## [Directions for this task]
Copy out the data from the line containing "Screen dimensions: 183x138" to its last line, exactly. No pictures.

## [Data for analysis]
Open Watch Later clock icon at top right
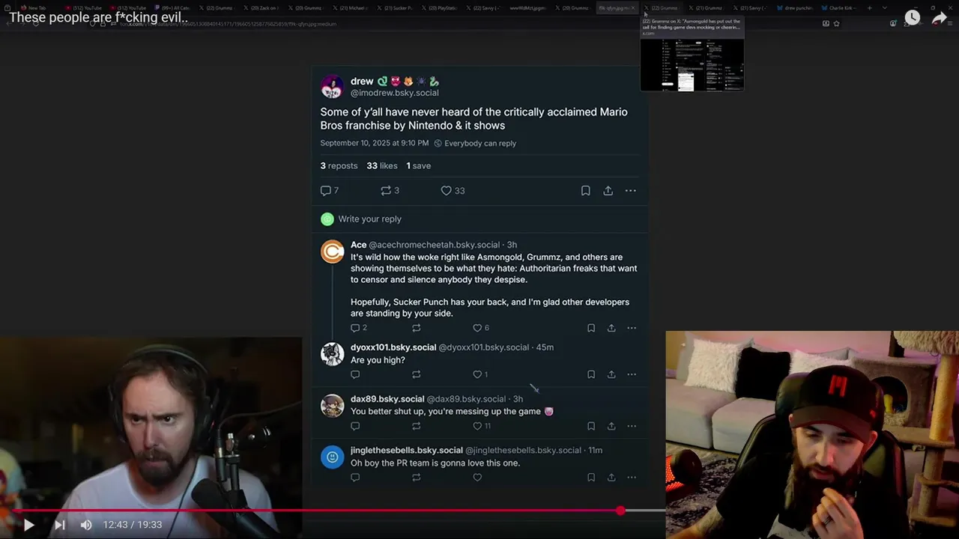point(912,18)
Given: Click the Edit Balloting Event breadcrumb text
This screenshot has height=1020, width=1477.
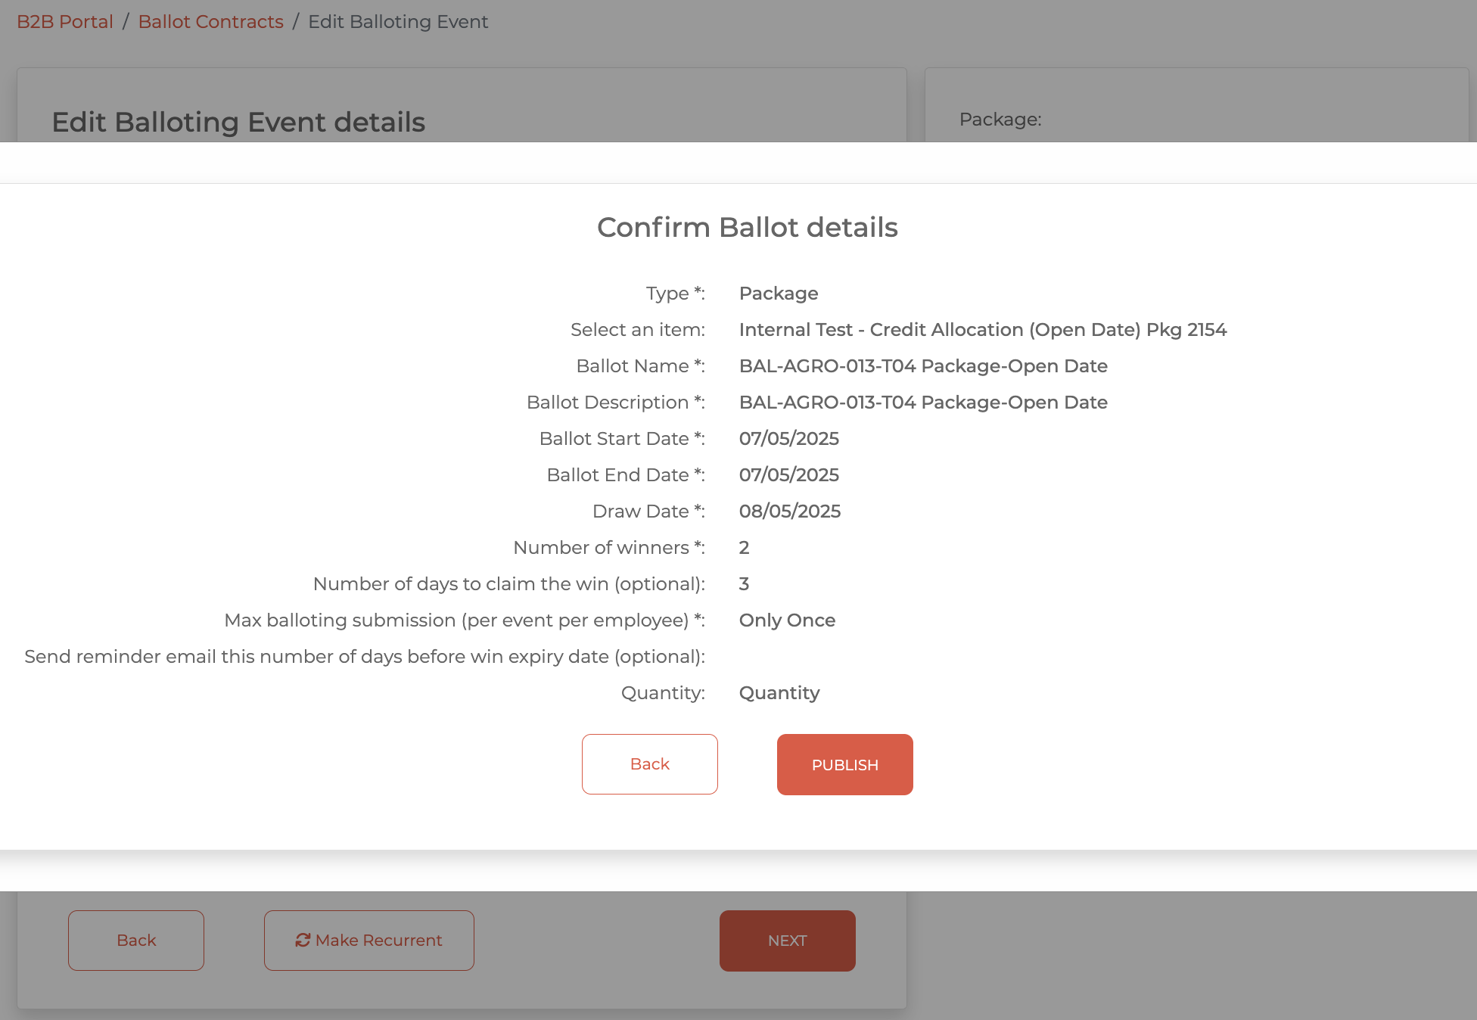Looking at the screenshot, I should click(398, 21).
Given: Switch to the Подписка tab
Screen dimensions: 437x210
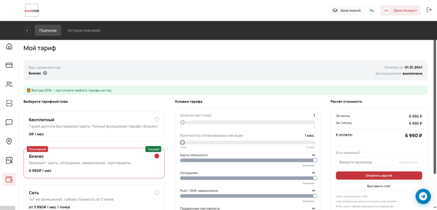Looking at the screenshot, I should tap(48, 30).
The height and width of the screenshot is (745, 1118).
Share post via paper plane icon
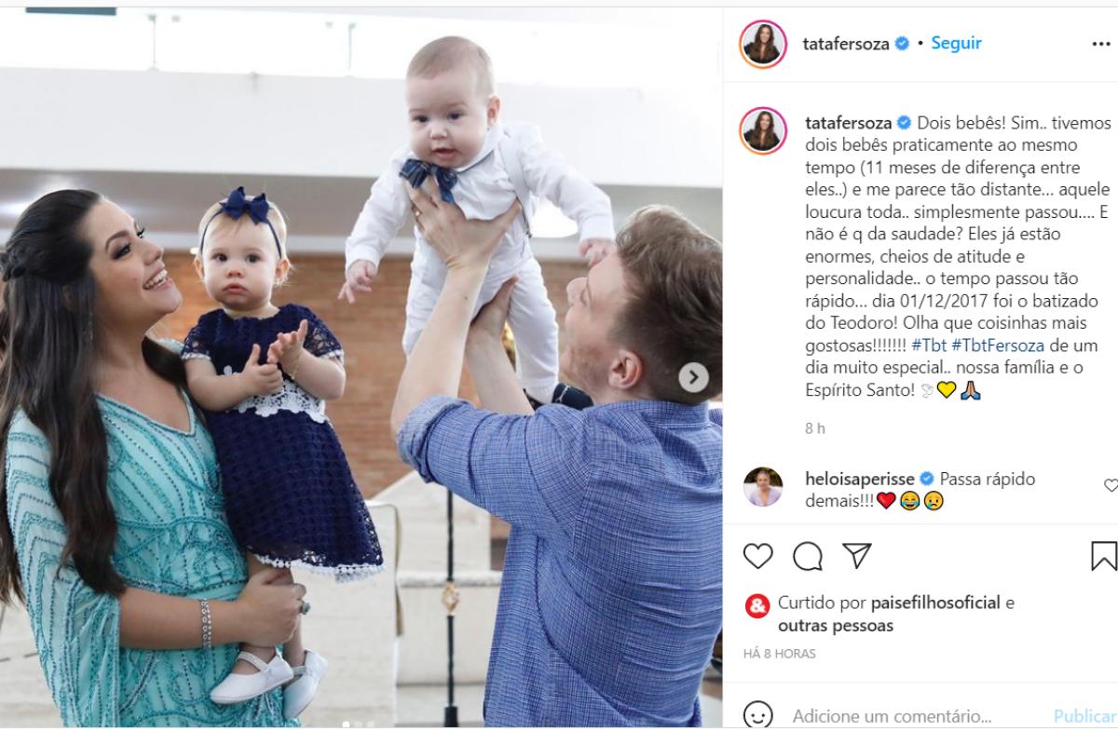(x=856, y=556)
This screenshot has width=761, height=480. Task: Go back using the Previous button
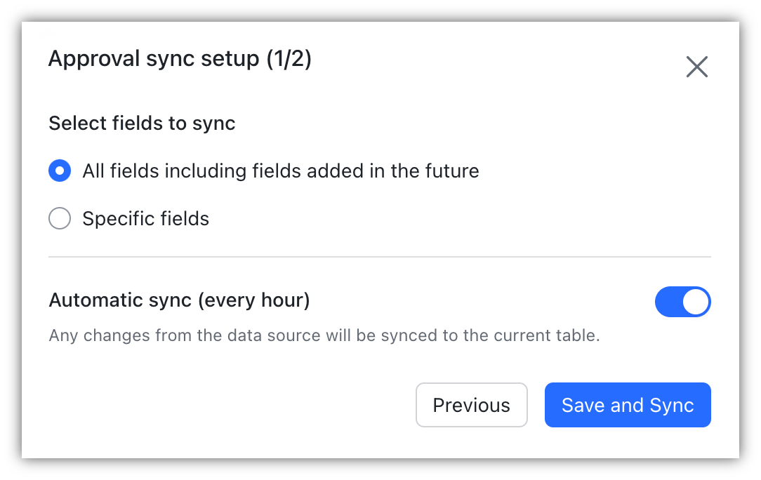471,405
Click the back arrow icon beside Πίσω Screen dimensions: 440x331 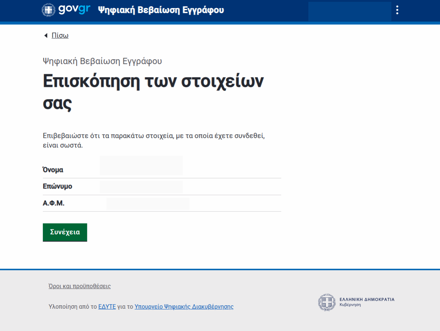pyautogui.click(x=46, y=35)
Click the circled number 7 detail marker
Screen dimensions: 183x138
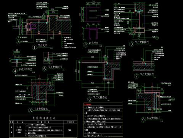136,76
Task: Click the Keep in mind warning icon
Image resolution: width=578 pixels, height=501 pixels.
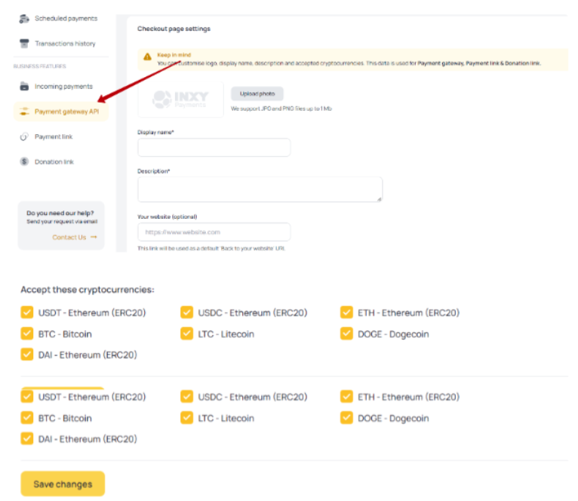Action: point(147,57)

## [Answer space]
Screen dimensions: 183x138
136,76
Task: Click the Keep in mind warning icon
Image resolution: width=578 pixels, height=501 pixels.
Action: point(147,57)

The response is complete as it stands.